[Screenshot grounding data]
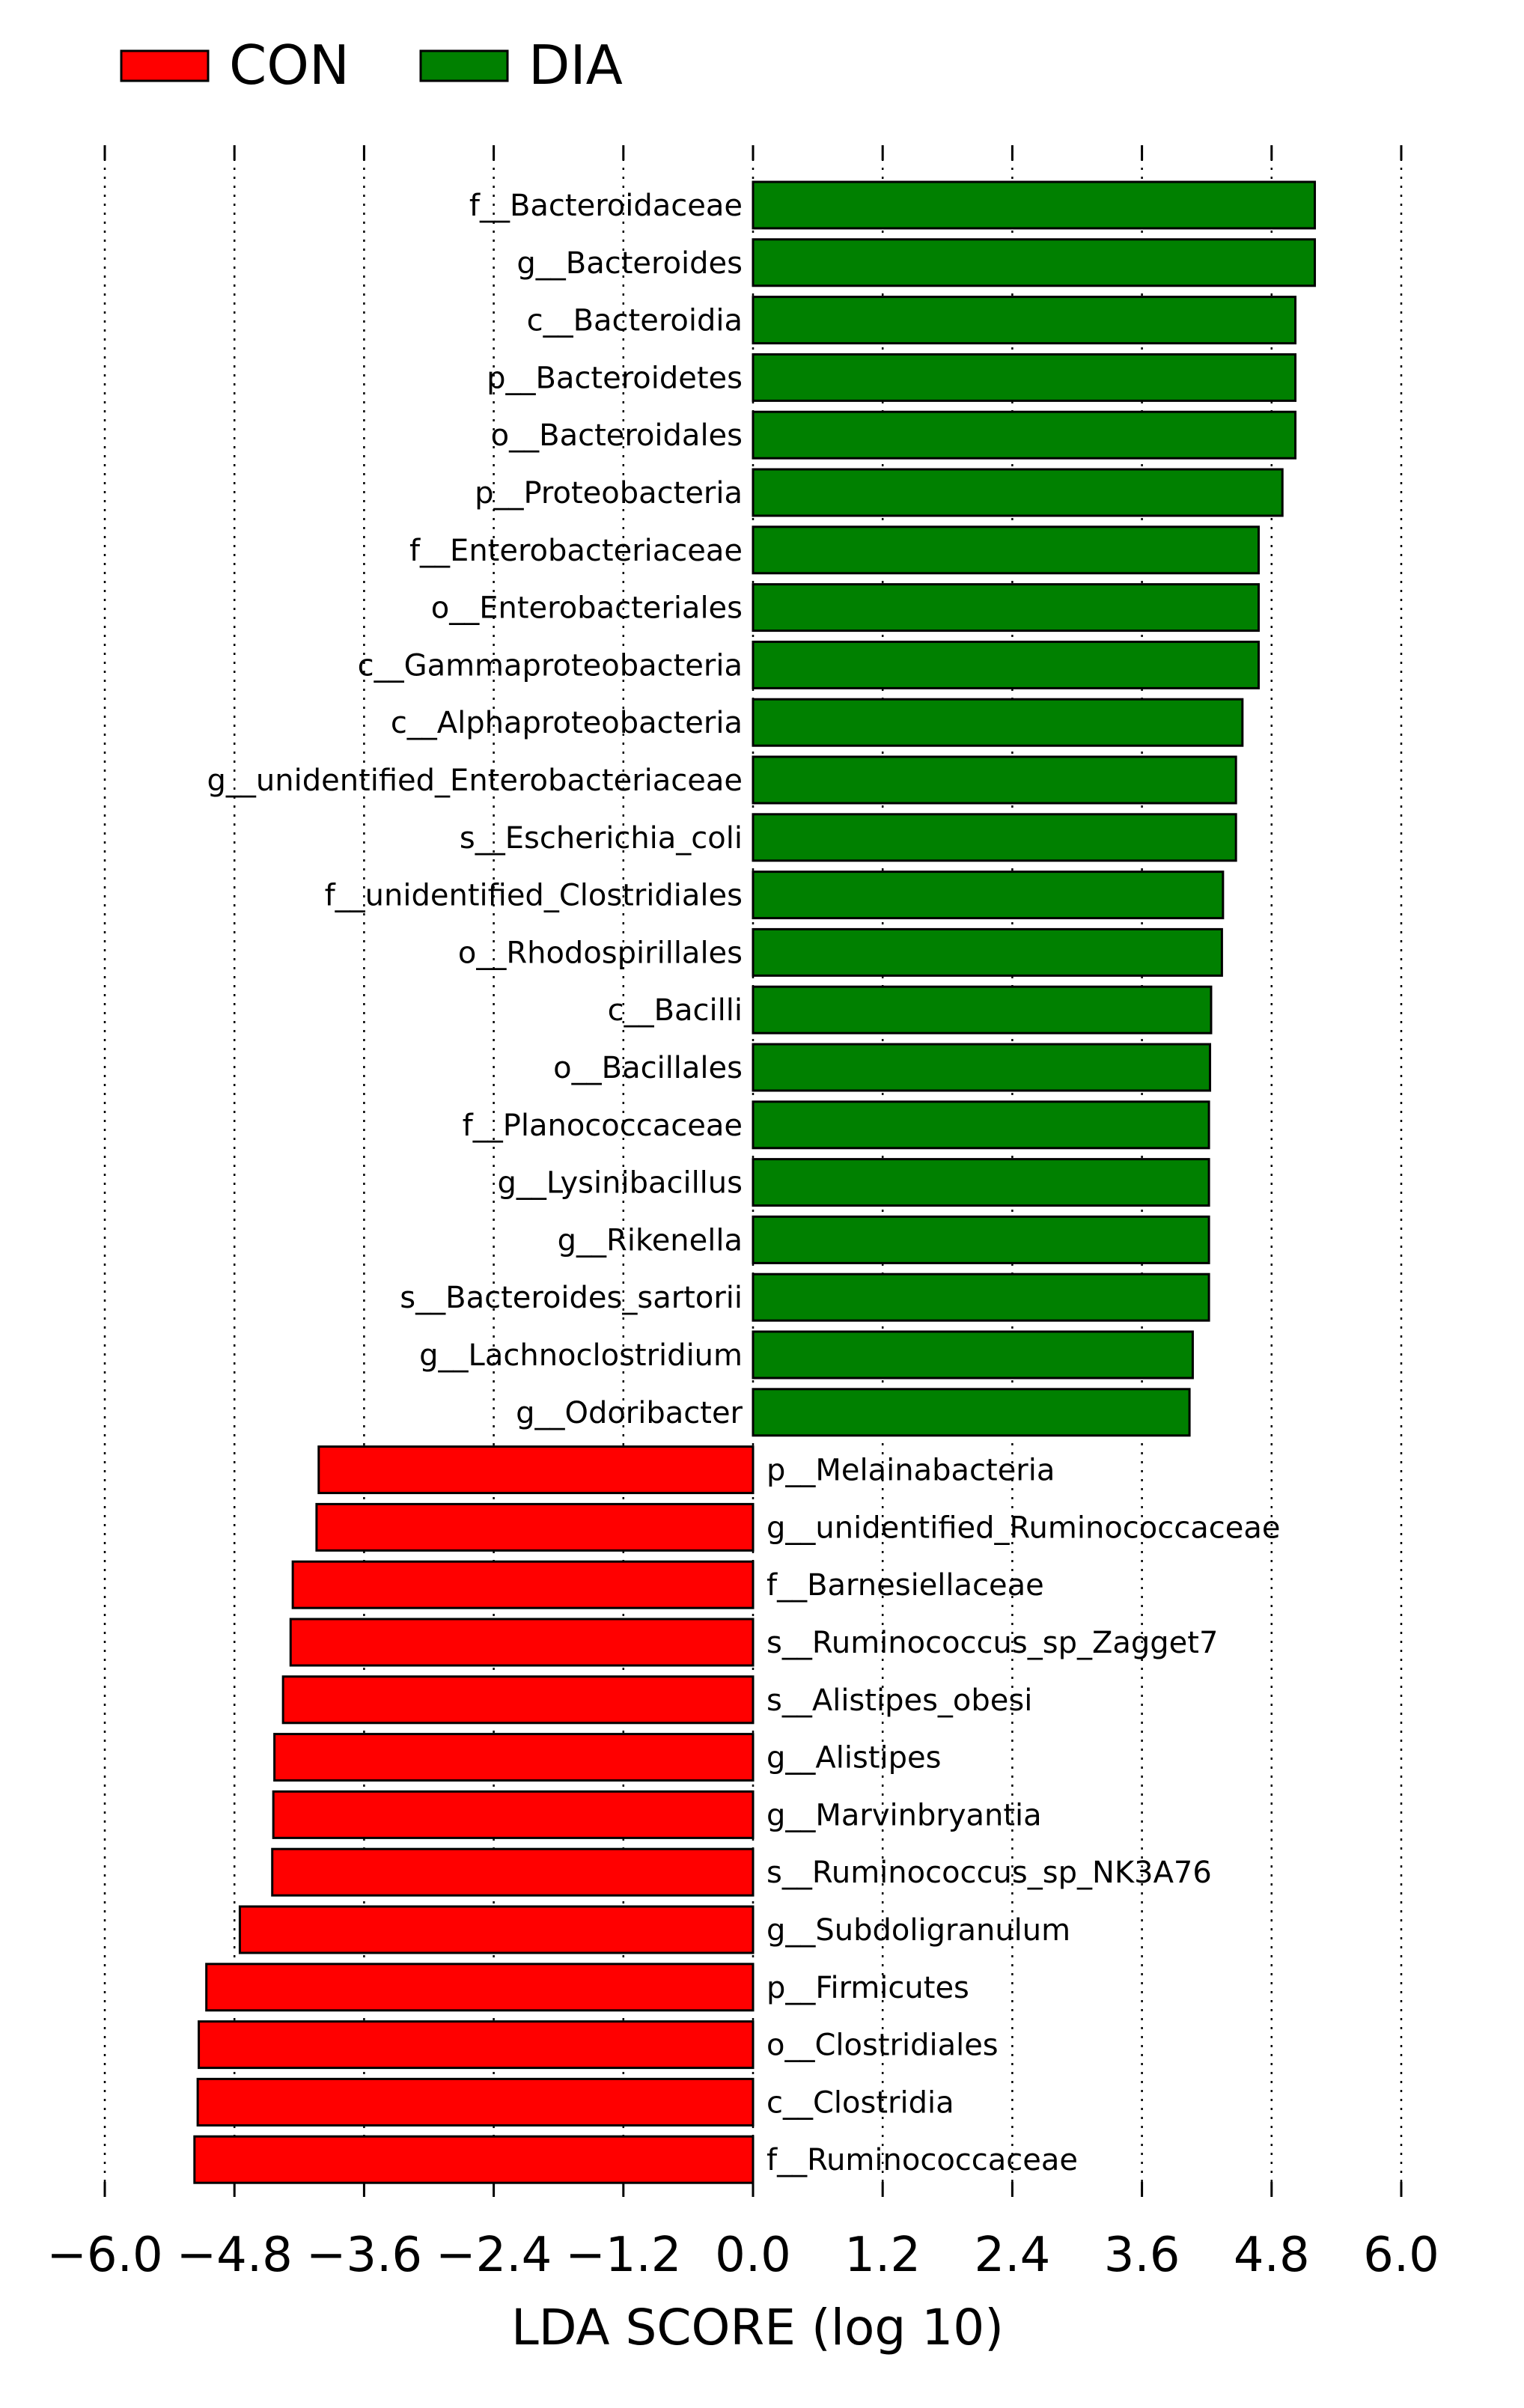  What do you see at coordinates (905, 1586) in the screenshot?
I see `bar-label: f__Barnesiellaceae` at bounding box center [905, 1586].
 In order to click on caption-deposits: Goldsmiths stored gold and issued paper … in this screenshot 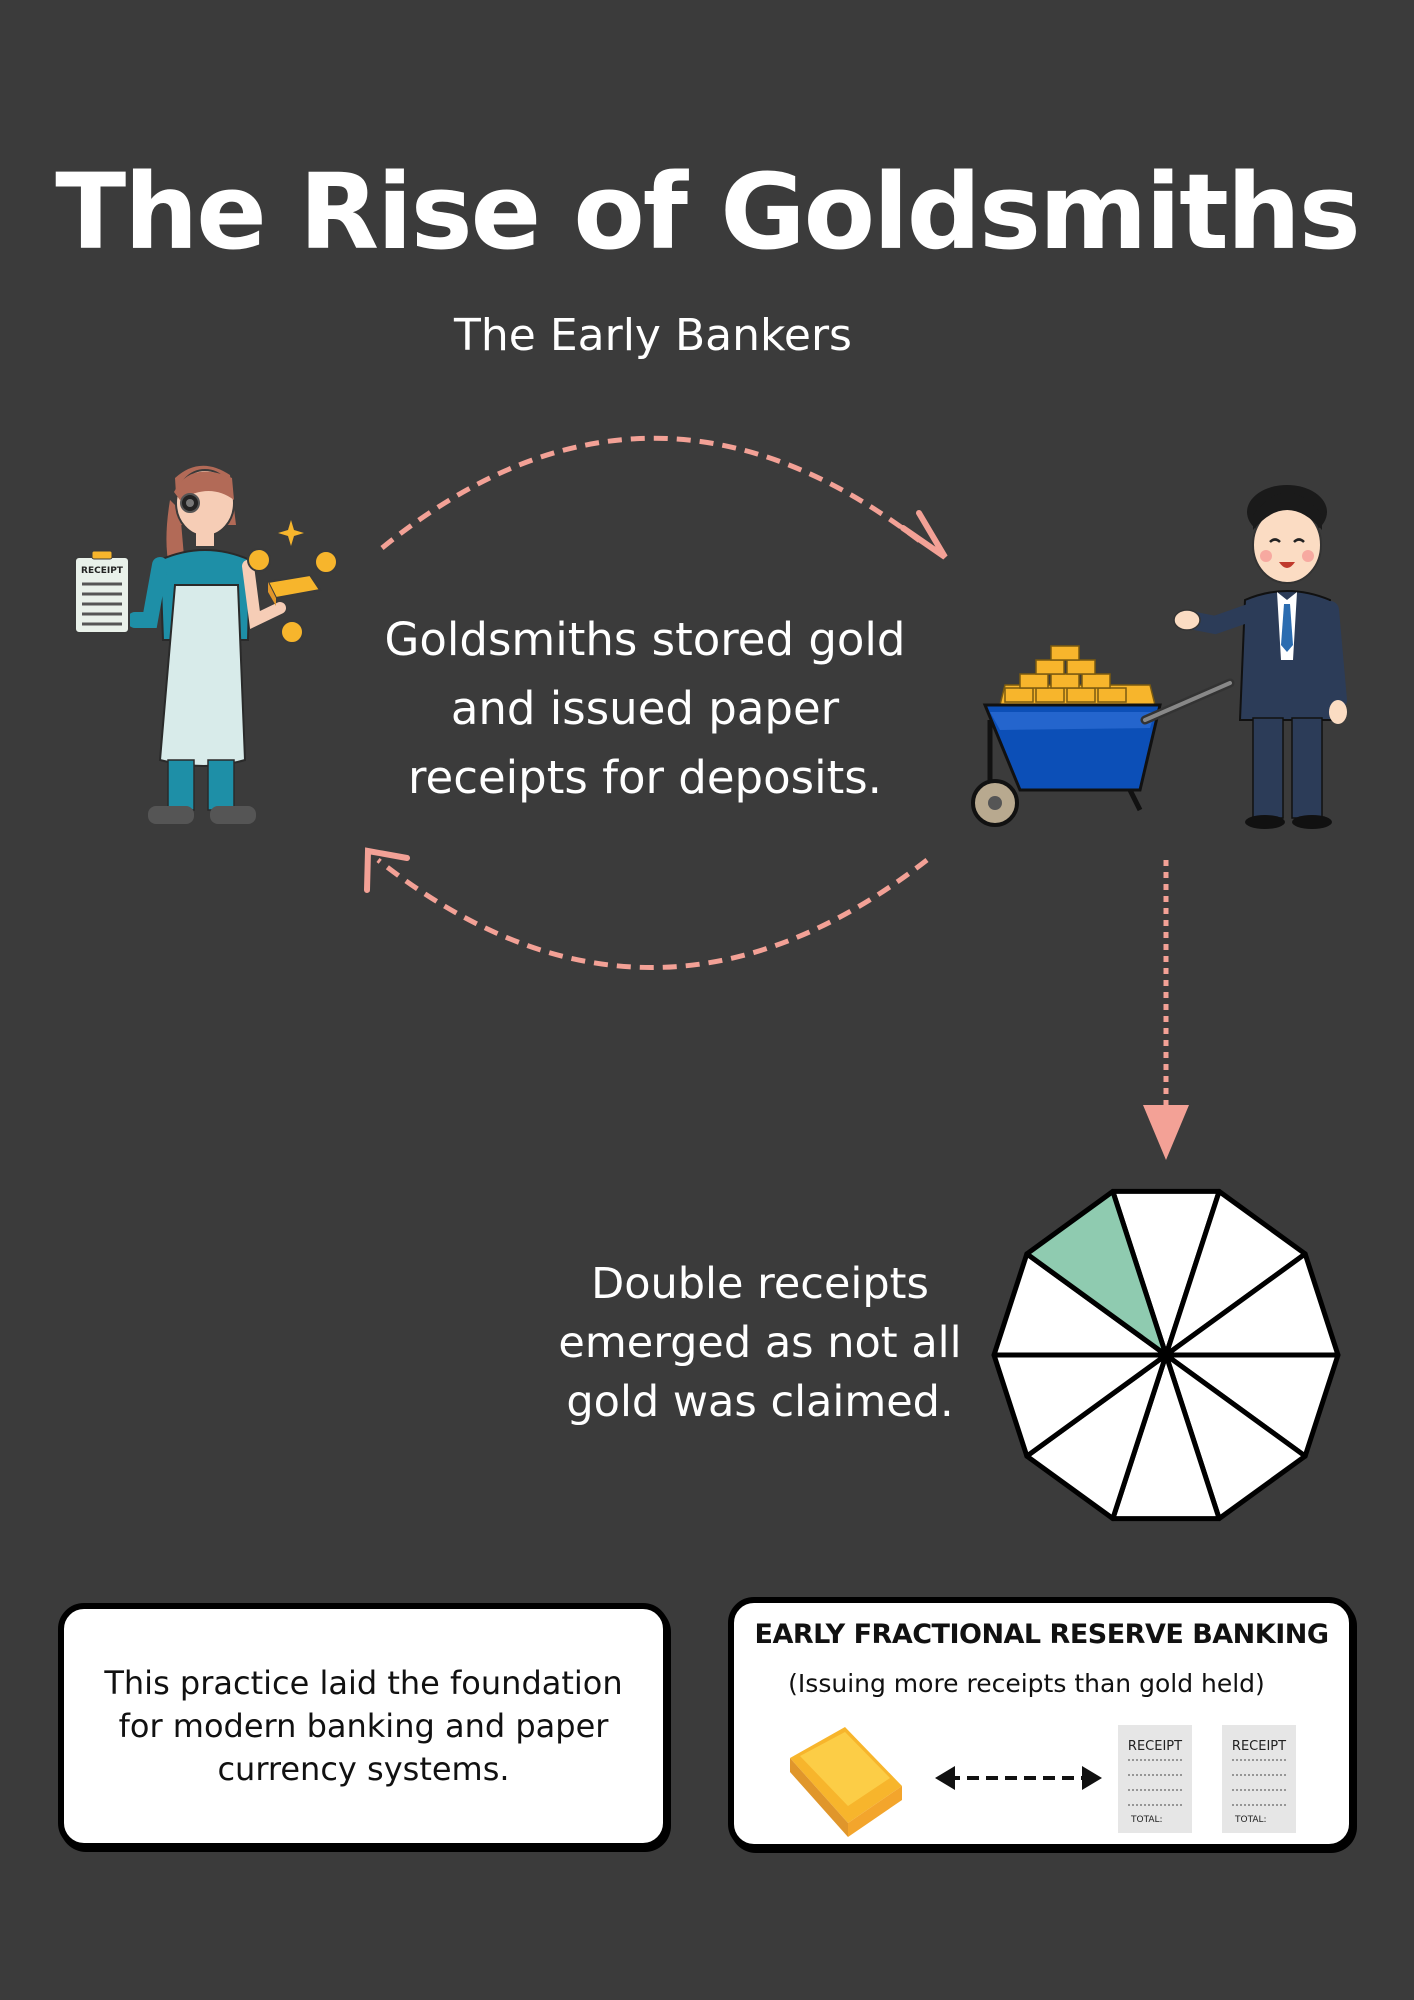, I will do `click(645, 708)`.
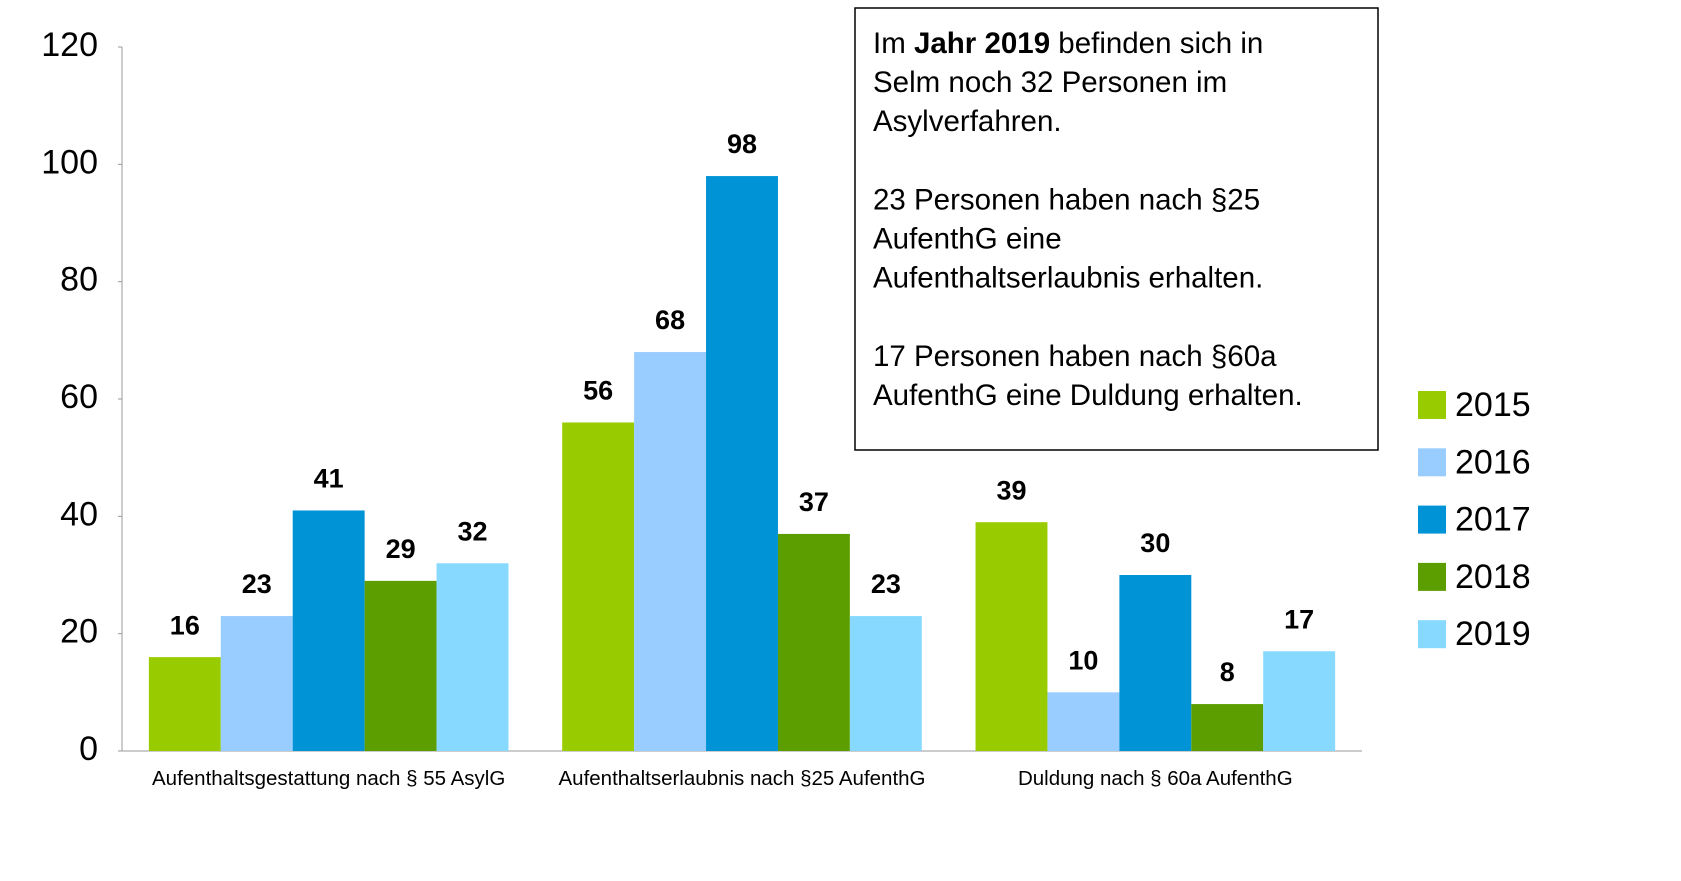  I want to click on annotation-text: Asylverfahren., so click(968, 122).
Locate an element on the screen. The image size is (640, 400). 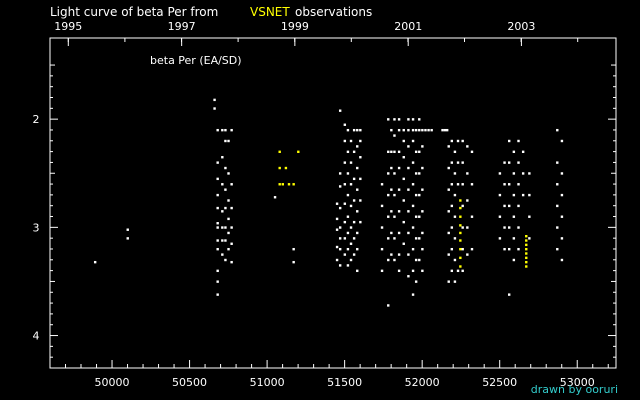
x-tick-label: 50500 is located at coordinates (190, 382).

**What you will do**
Copy the entries word for word, beginning with the line that contains "Locate an element" and continuing through the end of the entries. Leave the pictures out of your copy.

**Response below**
Locate an element on the screen. The image size is (640, 400). 
x-tick-label: 50500 is located at coordinates (190, 382).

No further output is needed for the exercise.